The greatest gift you can give them is your time. Invite them to your home for lunch or dinner. Or arrange a day out, picnic in the park or a walk in the woods. That is what I want from my adult DC. To spend time with them. To carry on "making memories" (sorry, I hate the term but you know what I mean)

Sceptre86 · 25/06/2023 07:47

I'd send a postcard with a lovely message on it and thank them in person. I'd then have them around for dinner when you get back and show them photos from the honeymoon.

ssd · 25/06/2023 08:03

The most valuable thing you'll ever give your parents is time.

Newusernameforthiss · 25/06/2023 08:04

Grandchildren 😜

itsgettingweird · 25/06/2023 08:20

mrsbyers · 23/06/2023 10:48

Get them a nice photo of you all on the wedding day in a special frame ?

Love this idea.

Or even one of those printed photo books of yhe wedding and some honeymoon snaps with measles printed inside.

The last page could have a picture of you both on honeymoon with a massage like "thankyou for making this happen"

CrapBucket · 25/06/2023 08:25

I agree with being grateful and telling them you had a great time, a photo, and (only) if you are planning/hoping to have kids - a honeymoon baby is also a lovely thing…

EggInANest · 25/06/2023 08:32

Accept graciously,

Really enjoy yourselves

Make a photo book of your honeymoon on return so they can see what a lovely time you had.

Do not ever get caught up in feelings of ‘giving them grandchildren’. I would be alarmed if my young adult Dc felt like this. A decision to be a parent should not involve pleasing anyone else, nor as a result of feeling swept away by romance etc. if it is anyone’s thought out plan: fine.

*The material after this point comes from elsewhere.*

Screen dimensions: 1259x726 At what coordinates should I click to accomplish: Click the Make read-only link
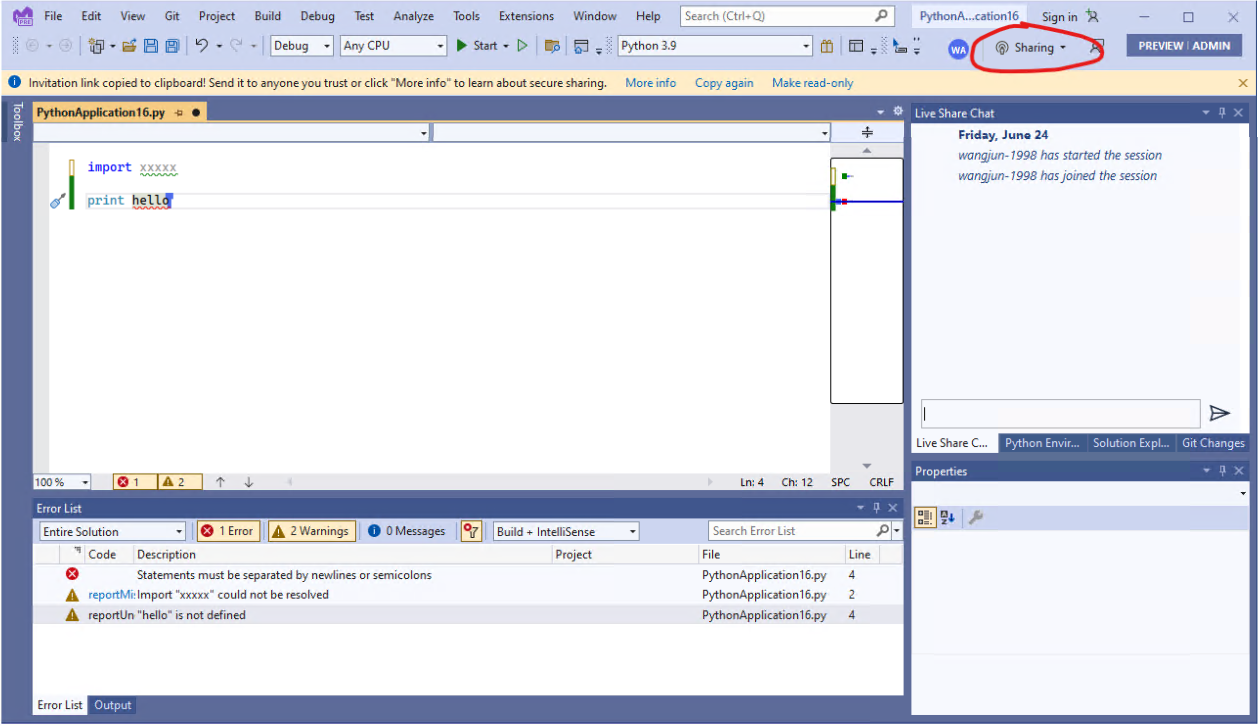point(812,82)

QwertyWitch · 25/06/2023 08:45

I'd repay them by spending time with them. Take them out for a meal, theatre, day trip, anywhere else they'd like.

YeahIsaidit · 25/06/2023 08:48

Hearing about other people's holidays is incredibly boring and wtf at the pps saying HAVE A BABY!! Never mind enjoying a while of just being married, no jump on the baby train immediately your parents will be delighted knowing you spent your honeymoon shagging away. Yall are confusing

StopStartStop · 25/06/2023 09:08

VisionsOfSplendour · 25/06/2023 07:10

How do you know that? Why would you assume they want newly weds to be starting a family on day one?

Unless you think they are expecting some kind of physical thank you gift id go with the majority, words, written or spoken and a photo of you enjoying yourselves

Keep sucking that joy.

LadyEloise1 · 25/06/2023 09:11

My cousin and her dh went for a 2 night break to a lovely hotel. They had a dinner in the hotel's Michelin starred restaurant on one of the nights away.
When they went to pay, prior to their departure, they were told that it was paid for. Paid for by their daughter and son in law to thank them for contributing paying for most of to the costs of their wedding.
I thought that was lovely.

VisionsOfSplendour · 25/06/2023 09:14

StopStartStop · 25/06/2023 09:08

Keep sucking that joy.

Yeah, right, not having a baby 10 minutes after getting married is really putting a downer on life

Fine if that's what you want but odd to automatically assume in the 21st century that a parent would be delighted for their child to be having a honeymoon baby.

Ragwort · 25/06/2023 09:15

I can't emphasise how important choosing to spend 'quality time' with people is ... I visit an elderly neighbour and her DS frequently sends her extravagant bouquets ... she really doesn't want or need them (she is a competent gardener with her own garden full of beautiful home grown flowers). She just wishes he would visit for an afternoon .. doesn't have to be for very long. He probably eases his conscience by thinking 'I send my mum £50 worth of flowers every month - she knows I love her'. There are no practical reasons why he can't visit.

It is very easy (if you an afford it) to equate giving 'presents' with caring for someone & showing them you love them .. it's not the same.